5. A system according to claim 3, wherein the targeted physiological function location includes a denervated posterior cricoarytenoid muscle such that the stimulation signal applied by the electrode induces muscle contraction.

6. A system according to claim 3, wherein the targeted physiological function location includes a vocal fold closing muscle such that the stimulation signal applied by the electrode induces muscle contraction.

7. A system according to claim 1, wherein the control unit is further responsive to user control in generating the stimulation signal.

8. A system according to claim 1, wherein the physiological function includes at least one of vocal fold opening for inspiration, vocal fold closing for speech production, and vocal fold closing for protection against aspiration.

9. A system according to claim 1, wherein the internal sensing location is along the airway of the user.

10. A system according to claim 1, wherein the sensing microphone monitors pressure changes at the internal sensing location.

11. A system according to claim 1, wherein the sensing microphone monitors contraction changes of a target at the internal sensing location.

12. A system according to claim 1, wherein the sensing microphone monitors distension changes of a target at the internal sensing location.

13. A system for controlling a physiological function comprising:

an implantable sensing microphone for generating an electrical signal representative of activity at an internal sensing location of a user; and

an implantable drug delivery device coupled to the microphone and responsive to the microphone signal for delivering a therapeutically effective amount of a selected drug to a targeted physiological function location.

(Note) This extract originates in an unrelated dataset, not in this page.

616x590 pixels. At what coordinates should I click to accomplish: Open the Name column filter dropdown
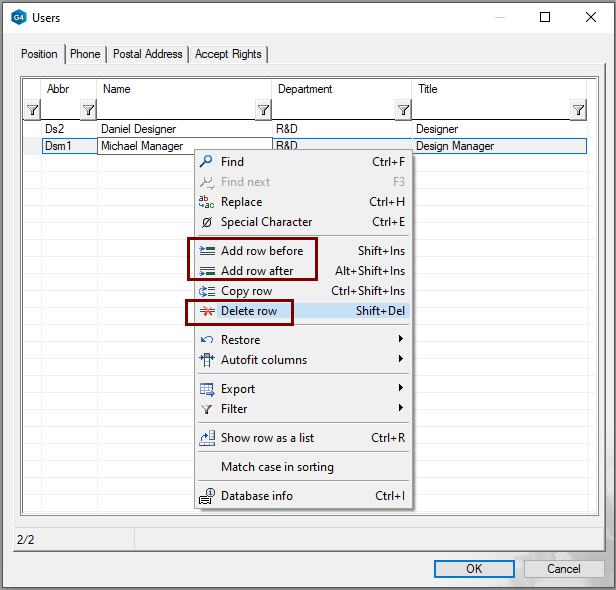coord(263,110)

14. A system according to claim 13, further comprising:

a drug delivery catheter for delivering the selected drug to the targeted physiological function location.

15. A system according to claim 13, wherein the drug delivery device is an implanted drug delivery pump.

16. A system for monitoring a physiological function comprising:

an implantable sensing microphone for generating an electrical signal representative of activity at an internal sensing location of a user; and

a control unit coupled to the microphone.

17. A system according to claim 16, wherein the internal sensing location is at a position along the airway of the user.

18. A system according to claim 16, wherein the sensing microphone monitors pressure changes at the internal sensing location.

19. A system according to claim 16, wherein the sensing microphone monitors contraction changes of a target at the internal sensing location.

20. A system according to claim 16, wherein the sensing microphone monitors distension changes of a target at the internal sensing location.

21. A system according to claim 16, wherein the control unit is further responsive to user control.

22. A system according to claim 16, wherein the activity includes at least one of vocal fold opening for inspiration, vocal fold closing for speech production, and vocal fold closing for protection against aspiration.